Cancer cells produce a protein called PD-L1 which in effect switches off the body's ability to fight back or attack the unhealthy cells, effectively hiding the cancer from the natural defences our bodies.

How the drugs work - Checkpoint Inhibitors

Immune checkpoint inhibitors have provided a promising avenue for clinical research.

Extract from Cancerresearch.org:

"Checkpoint inhibitors work by targeting molecules that serve as checks and balances in the regulation of immune responses. By blocking inhibitory molecules or, alternatively, activating stimulatory molecules, these treatments are designed to unleash or enhance pre-existing anti-cancer immune responses."

Ipilimumab has been at the vanguard of this new immunotherapy approach. It was the first treatment ever shown to extend survival in patients with metastatic melanoma and was approved for that indication in 2011. Based on promising results from a phase II trial, it is now being tested in phase III trials

Nivolumab has been shown to remove cancer's ability to cloak or hide itself from our immune system, by prohibiting it from creating PD-L1,  giving the body the chance to fight back and destroy cancer cells. It was already approved by the FDA in March 2015 for the treatment of cancers that have failed chemotherapy. Nivolumab is still being tested in clinical trials for other indications.

Lung Cancer

In particular, Nivolumab, has been found to be effective in studies of lung cancer.

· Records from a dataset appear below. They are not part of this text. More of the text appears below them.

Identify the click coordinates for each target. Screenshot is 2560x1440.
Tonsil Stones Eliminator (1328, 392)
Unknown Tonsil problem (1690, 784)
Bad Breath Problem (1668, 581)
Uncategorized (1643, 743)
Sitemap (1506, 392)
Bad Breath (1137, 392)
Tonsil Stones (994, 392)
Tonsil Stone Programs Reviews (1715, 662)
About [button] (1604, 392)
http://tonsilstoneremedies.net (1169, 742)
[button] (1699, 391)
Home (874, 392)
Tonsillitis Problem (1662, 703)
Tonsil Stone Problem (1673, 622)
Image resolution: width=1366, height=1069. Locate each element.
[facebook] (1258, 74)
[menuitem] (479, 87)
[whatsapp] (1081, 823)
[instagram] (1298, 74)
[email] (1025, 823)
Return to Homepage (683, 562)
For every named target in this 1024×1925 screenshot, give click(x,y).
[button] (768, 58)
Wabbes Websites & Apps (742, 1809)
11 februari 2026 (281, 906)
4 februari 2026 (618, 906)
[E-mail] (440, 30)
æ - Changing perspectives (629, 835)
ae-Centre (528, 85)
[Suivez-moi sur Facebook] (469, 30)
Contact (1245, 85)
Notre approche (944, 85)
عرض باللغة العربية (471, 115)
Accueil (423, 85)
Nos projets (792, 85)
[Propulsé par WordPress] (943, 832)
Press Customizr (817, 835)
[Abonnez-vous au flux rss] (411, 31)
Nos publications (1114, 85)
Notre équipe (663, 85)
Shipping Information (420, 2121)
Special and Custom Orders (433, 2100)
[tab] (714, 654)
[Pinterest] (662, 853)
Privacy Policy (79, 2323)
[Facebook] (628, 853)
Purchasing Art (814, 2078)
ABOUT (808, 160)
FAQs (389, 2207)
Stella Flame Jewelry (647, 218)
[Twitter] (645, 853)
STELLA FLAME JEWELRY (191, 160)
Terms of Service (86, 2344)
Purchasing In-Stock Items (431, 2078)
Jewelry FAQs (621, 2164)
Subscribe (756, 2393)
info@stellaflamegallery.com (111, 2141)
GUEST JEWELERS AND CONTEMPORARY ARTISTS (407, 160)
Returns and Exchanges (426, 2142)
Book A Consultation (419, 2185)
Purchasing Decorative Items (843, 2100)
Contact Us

The results from 582 patients were described as "giving real hope".

It was shown that people receiving the standard therapy lived for another 9.4 months whereas those that received Nivolumab went on to live an average of 12.2. In some exceptional cases patients were recorded to live up to another 19.4 months.

The data was presented by the pharmaceutical company Bristol-Myers Squibb.

Lead researcher Dr Luis Paz-Ares, from the Hospital Universitario Doce de Octubre in Madrid, Spain, was quoted as saying: "The results mark a milestone in the development of new treatment options for lung cancer."

"Nivolumab is the first PD-1 inhibitor to show a significant improvement in overall survival in a phase III trial in non-squamous non-small cell lung cancer."

Other companies are now assessing similar drugs. Dr Martin Forster, from the University College London Cancer Institute, is trialling some of them.

He told the BBC: "It's really exciting; I think these drugs will be a paradigm shift in how we treat lung cancer. After chemotherapy failed, current survival rates were dire. But in those that respond [to immunotherapy] there seems to be very prolonged disease control, I think it's a huge shift in lung cancer and for patients it's going to be dramatic".

Side effects

It’s still uncertain as to who will benefit from long term immunotherapy treatments and what the consequences of modifying the immune system are.

Dr Alan Worsley, Cancer Research UK's senior science information officer, said:

"Together these drugs could release the brakes on the immune system while blocking cancer's ability to hide from it, but combining these treatments also increases the likelihood of potentially quite severe side effects."

Mesothelioma

Although there is no mention of these drugs being particularly effective against mesothelioma, we hope that in time this disease will be eradicated.

Approaches to immunotherapy for mesothelioma have shown real promise and with advances in therapeutic vaccines such as the WT1 antigen and TroVax®, we are moving closer to a cure that one day, will save lives.